The Whole Ramayan of Cassandra DB
This post is for those who has prior basic knowledge of RDBMS,NOSQL and planning to setup cassandra DB in(DEV,QA,PROD) env.
Simply I love this Nosql DB because of open-source, distributed, wide-column store ,schema-free, support easy replication, have simple API, eventually consistentand capicity to handle large amounts of data. Although i am following it up since quite time but recently i got chance to work live on this. I am trying to share my views while working with such great and complex DB.
There is no need of load balancer in case of cassandra cluster because it works on gossip protocol
Cassandra is a NOsql DB which it recognised for faster write. it comes from column-oriented database . Direct sibling is scylladb. Also Hbase is from column-oriented DB but it is known for faster read. Hbase work on Hadoop plateform .

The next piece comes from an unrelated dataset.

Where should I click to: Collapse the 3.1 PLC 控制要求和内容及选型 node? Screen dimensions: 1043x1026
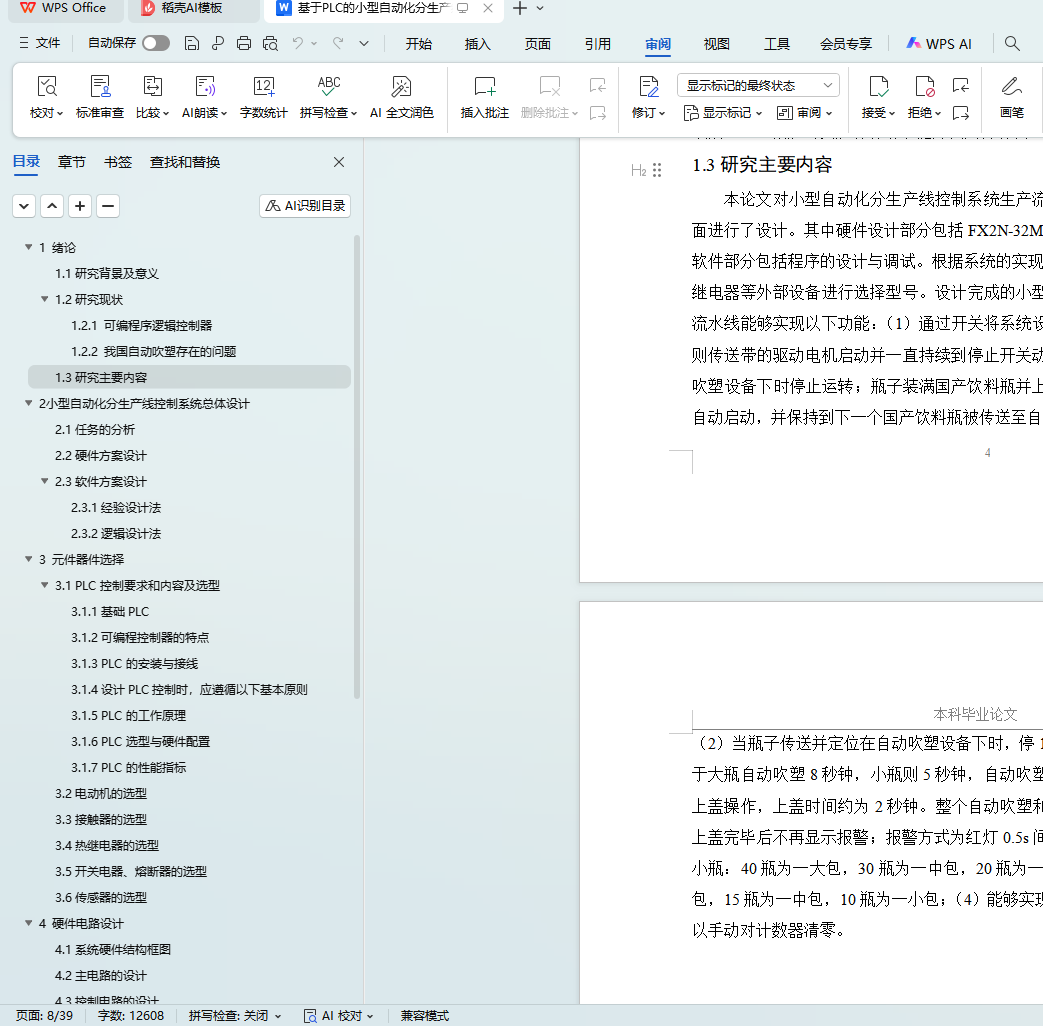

In nutshell scylladb is actual counterpart of cassandra, you may use inplace of cassandra.
##Lets start from installation:
--Install java8
--install python3 (check version of cassandra4/python3, cassandra3/python2-python3)
Better to check cqlshlib through below command
>find /usr/lib -name cqlshlib
Try to make symlink of python if it is not present. sudo ln -s /usr/bin/python3 /usr/bin/python
There are 3 ways to install cassandra(cluster/single node)
1. Download from site and configure cassandra as per your need
2. installer (linux-yum, ubuntu-apt etc)
3. Docker plateform
My observation about installation is to install through yum/apt installer because if you go through first option you must have linux/unix admin knowldge(james bond :)).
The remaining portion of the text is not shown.